Bird Watchers and Technology
Birdwatchers have long headed into the woods with little more equipment than binoculars and a notebook. But when Laura Erickson sets out on a birding trip, she now brings along two digital cameras, a Palm device with a bird-species database and an iPod loaded with bird songs.
“I used to be a very low-tech person,” says Ms. Erickson, a 55-year-old ornithologist in Duluth, Minn. “It’s become such a high-tech kind of thing, with so many people carrying so much equipment now.”
Technology available to birdwatchers includes (clockwise from left) National Geographic Society’s Handheld Birds, a Palm-enabled field guide; BirdGuides Ltd.’s bird-news alert for the BlackBerry and other devices; and Mighty Jams LLC’s birdJam for the iPod.
Earlier this winter, she used a parabolic microphone in her backyard to record the sounds of woodcocks three-quarters of a mile away. “That doesn’t seem any more cheating than using binoculars” does, she says. “But to some people, that would just be a horrifying thought.”

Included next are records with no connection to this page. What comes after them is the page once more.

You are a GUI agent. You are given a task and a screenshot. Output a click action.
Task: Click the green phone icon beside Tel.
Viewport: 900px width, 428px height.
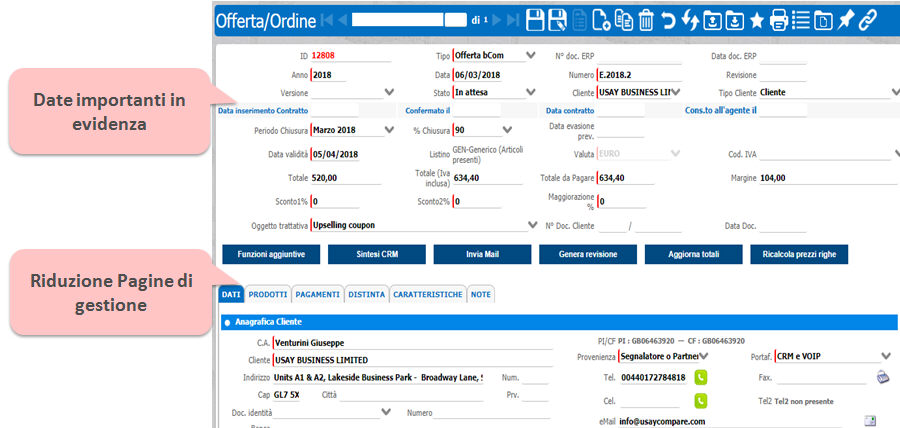point(701,378)
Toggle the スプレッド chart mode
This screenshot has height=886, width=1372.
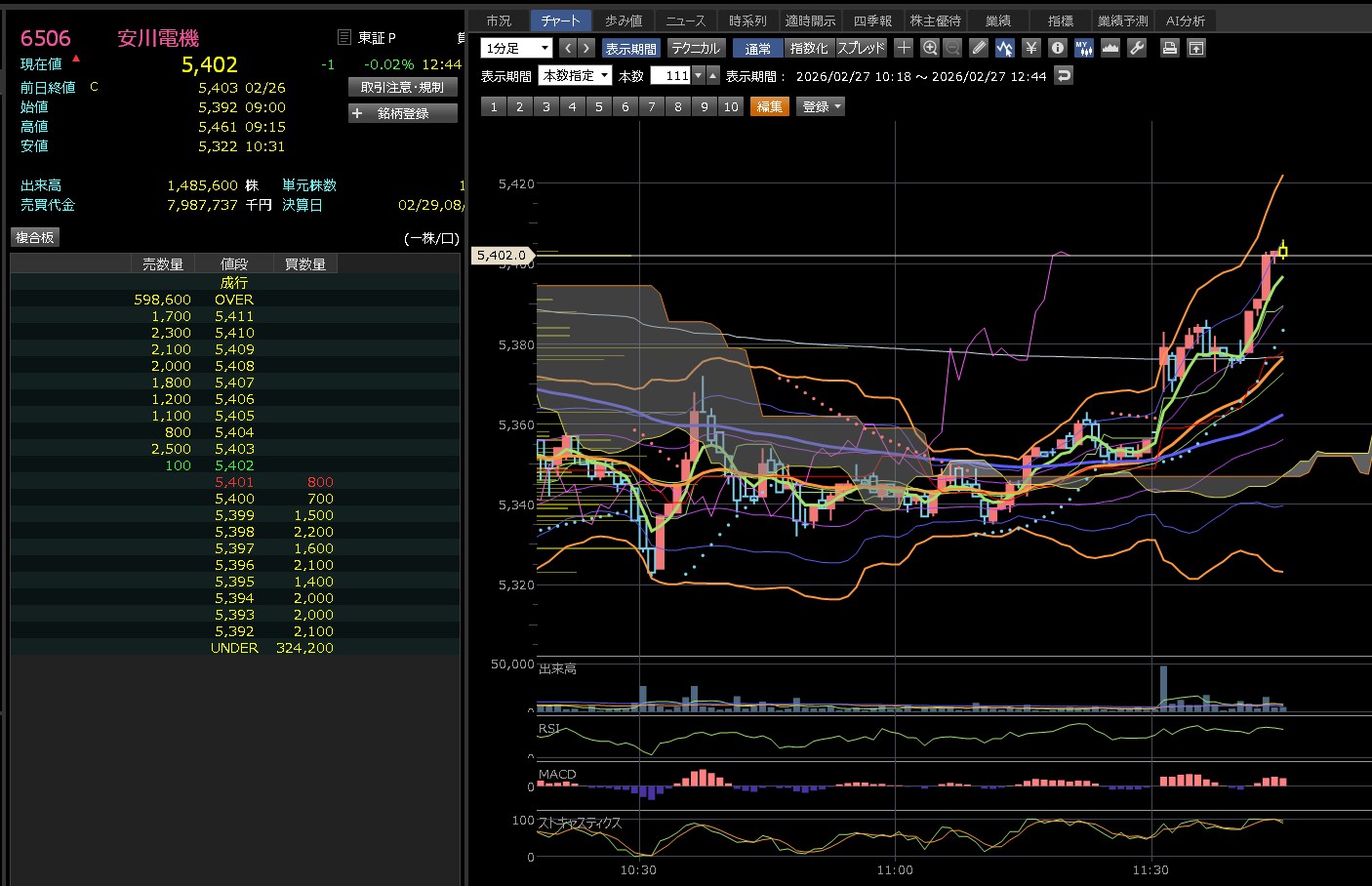861,48
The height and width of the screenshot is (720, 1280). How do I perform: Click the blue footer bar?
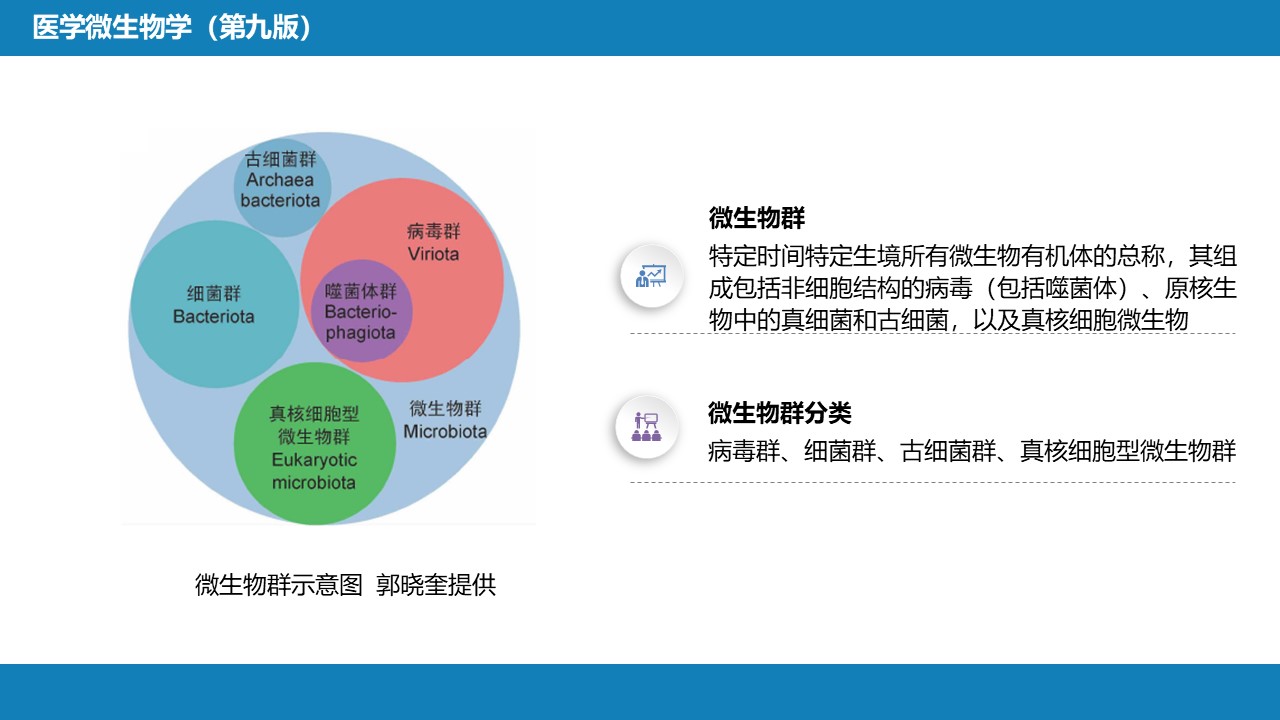point(640,692)
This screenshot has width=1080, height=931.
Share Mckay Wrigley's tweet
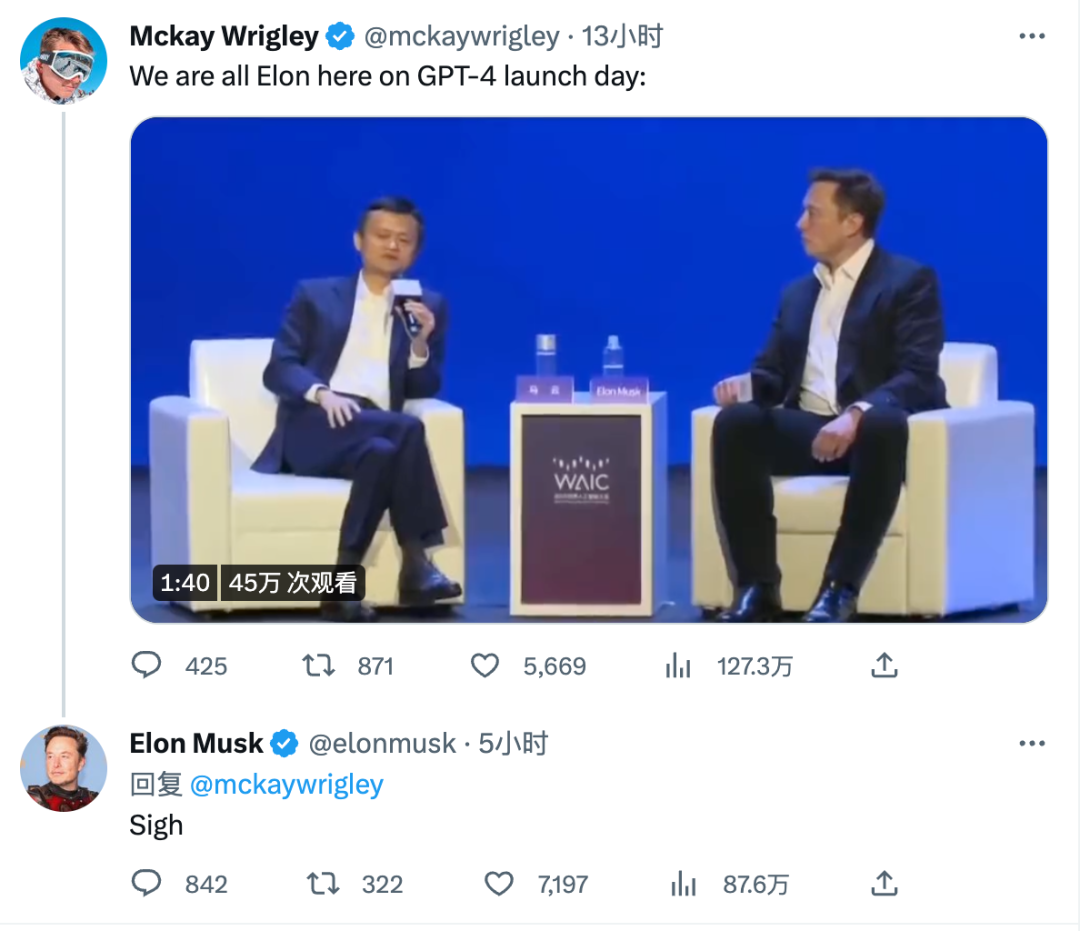pos(884,666)
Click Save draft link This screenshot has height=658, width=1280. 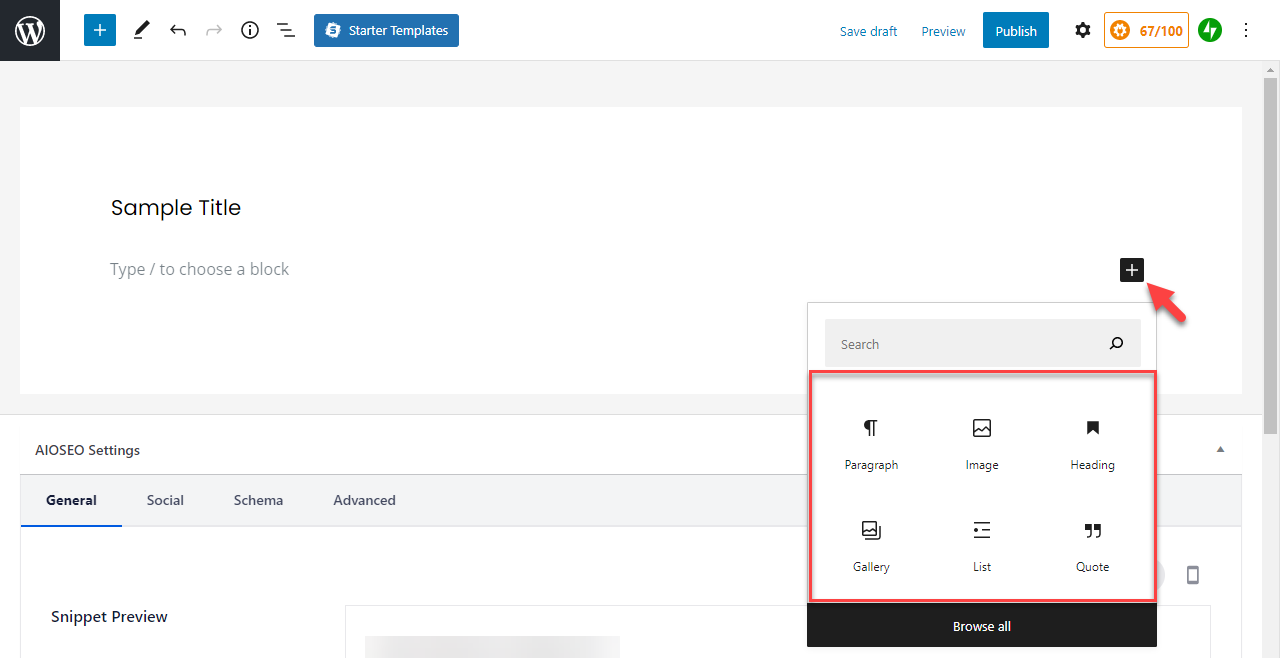coord(868,31)
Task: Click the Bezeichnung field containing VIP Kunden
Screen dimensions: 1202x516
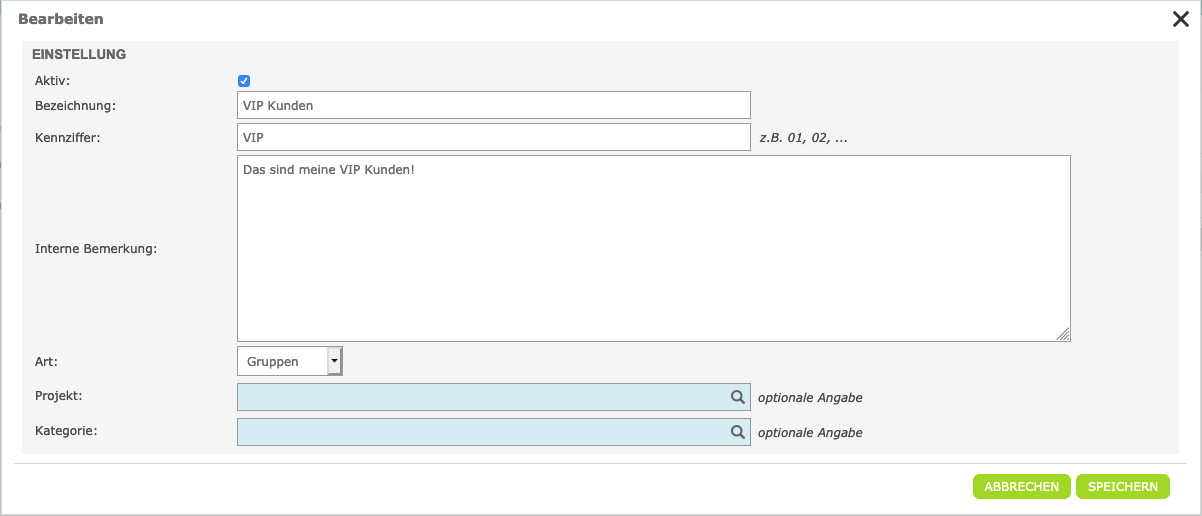Action: click(493, 105)
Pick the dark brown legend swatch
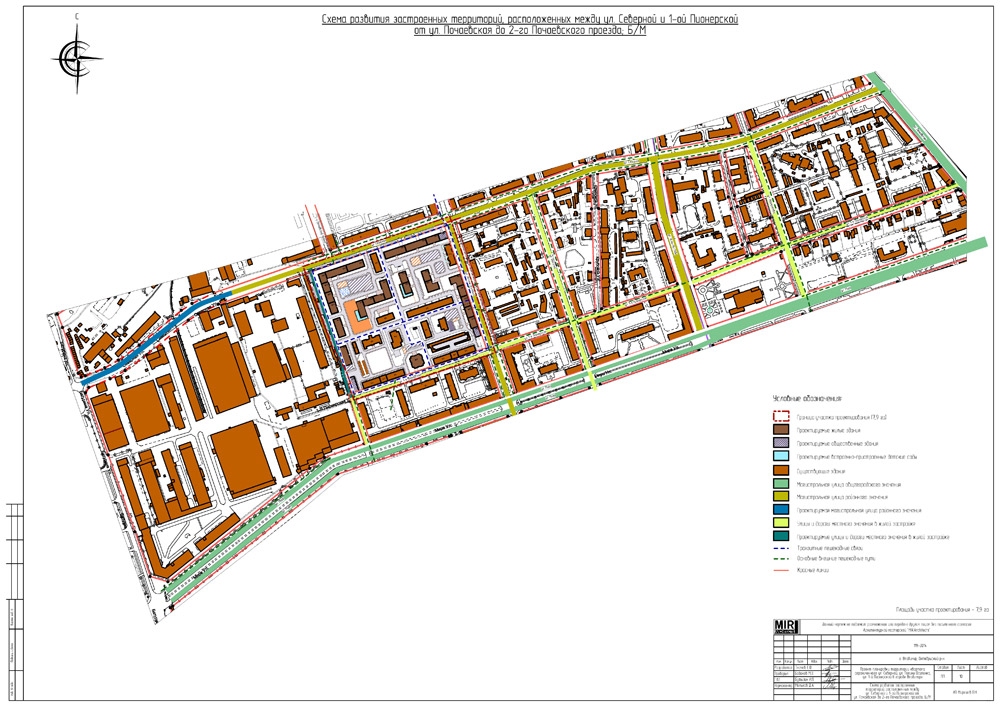The width and height of the screenshot is (1000, 706). [x=783, y=430]
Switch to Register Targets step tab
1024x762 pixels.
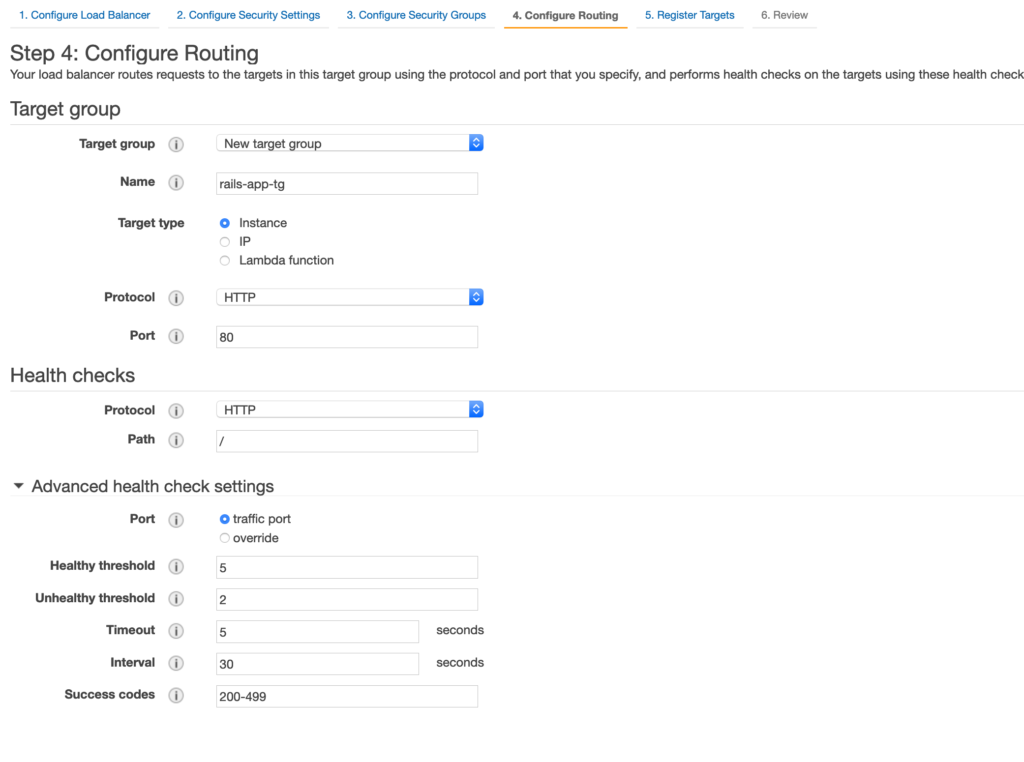click(x=689, y=15)
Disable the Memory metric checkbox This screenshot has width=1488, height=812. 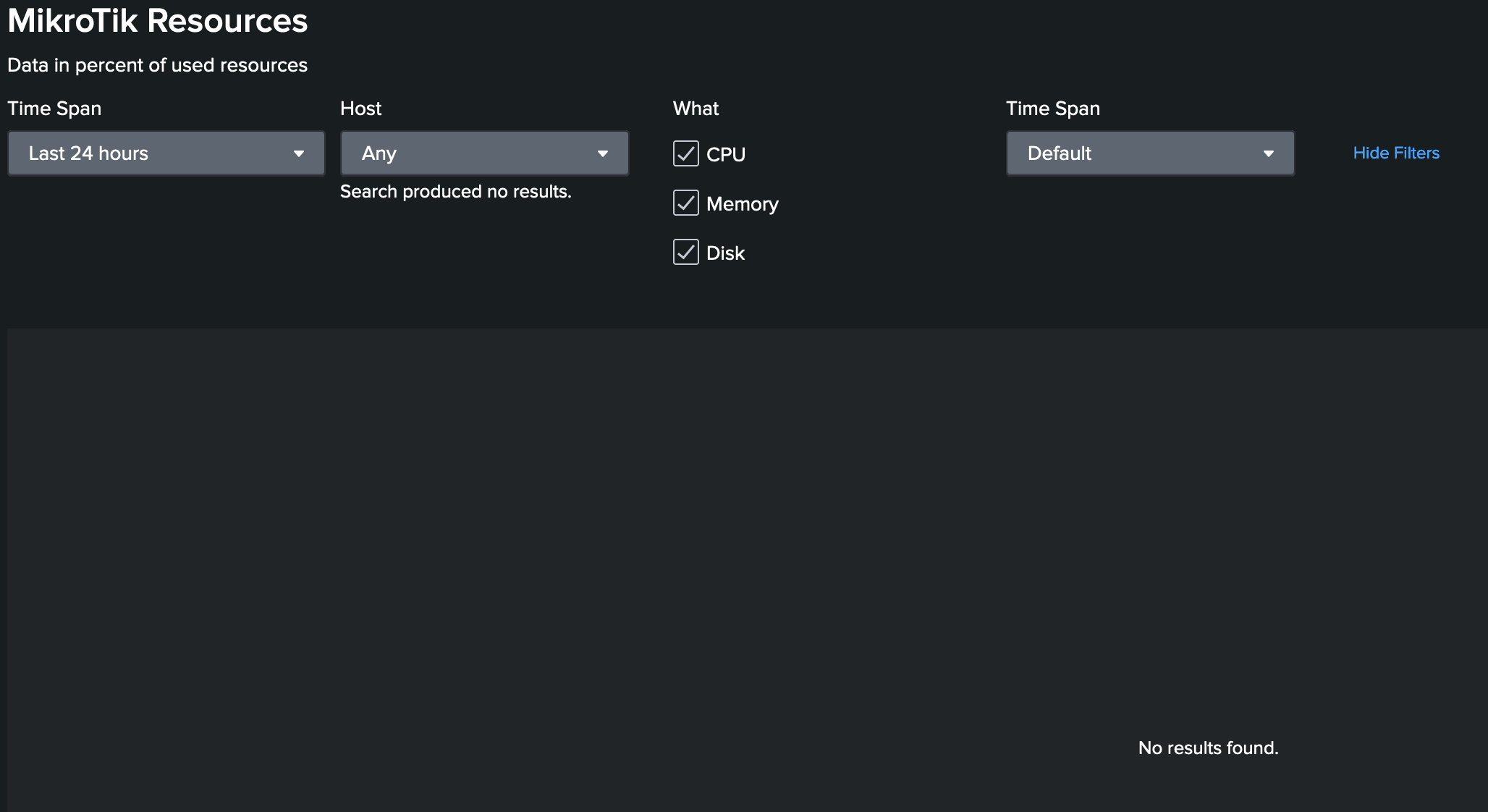point(685,203)
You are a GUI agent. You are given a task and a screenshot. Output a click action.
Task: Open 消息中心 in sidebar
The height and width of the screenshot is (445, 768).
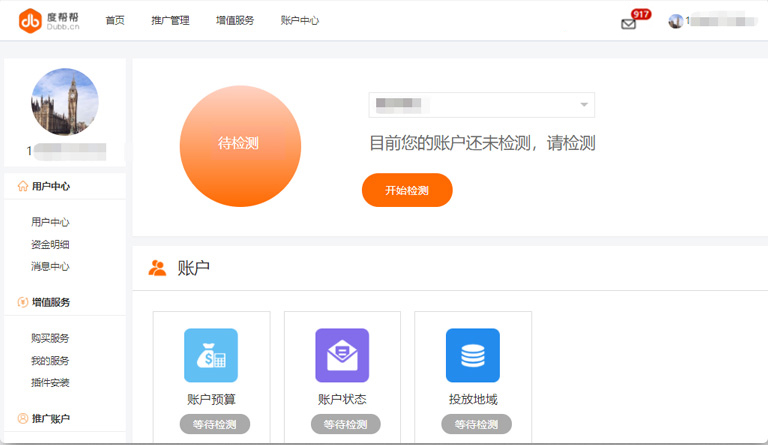pos(50,266)
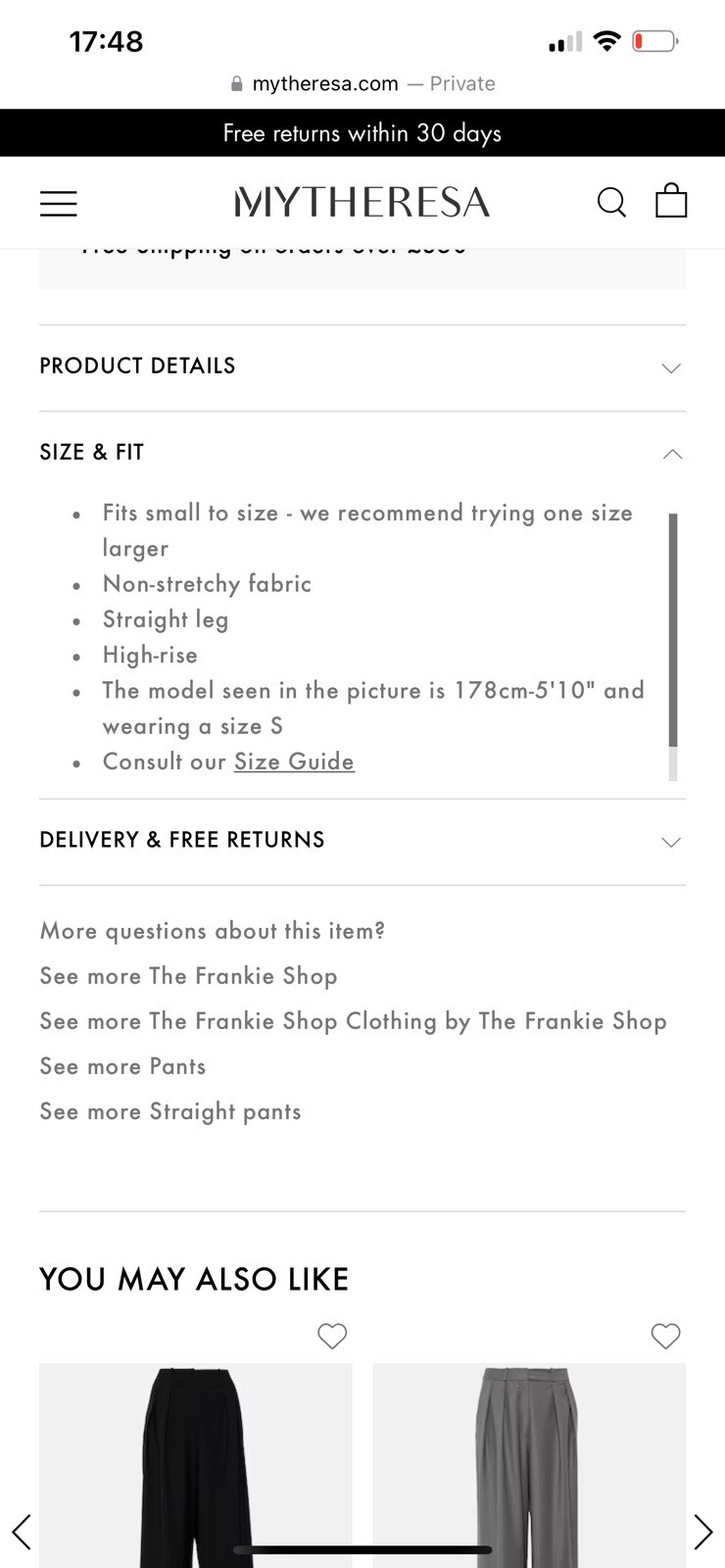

Indeed, many traditionalists who think that the whole point of birding is to commune with nature bristle at the technology now available to the modern birdwatcher, from laser pointers used to identify birds perched on high branches to devices that play birdcalls. Professional alerting services, already popular in the United Kingdom and springing up in the U.S., allow hardcore hobbyists to receive notices of local sightings on their cellphones or BlackBerrys…
So begins a rather interesting article on the intersection of birding and gadgetry. Amazingly, this article, Why Birdwatchers Now Carry iPods And Laser Pointers by Andrew LaVallee, appears on page 1 of the Feb. 26, 2007 Wall Street Journal. That’s some prime real estate for such a normally humble hobby.
I actually spoke with the author for this article, but my comments were left on the cutting room floor. Chalk that up to good editing! Fortunately, the birding blogosphere is well-represented by both Laura Erickson and Lillian Stokes. Just the fact that so many of us can share our observations, photos, and hot tips about birds and birding through blogging speaks volumes about the positive impact on technology on the age-old practice of avian observation.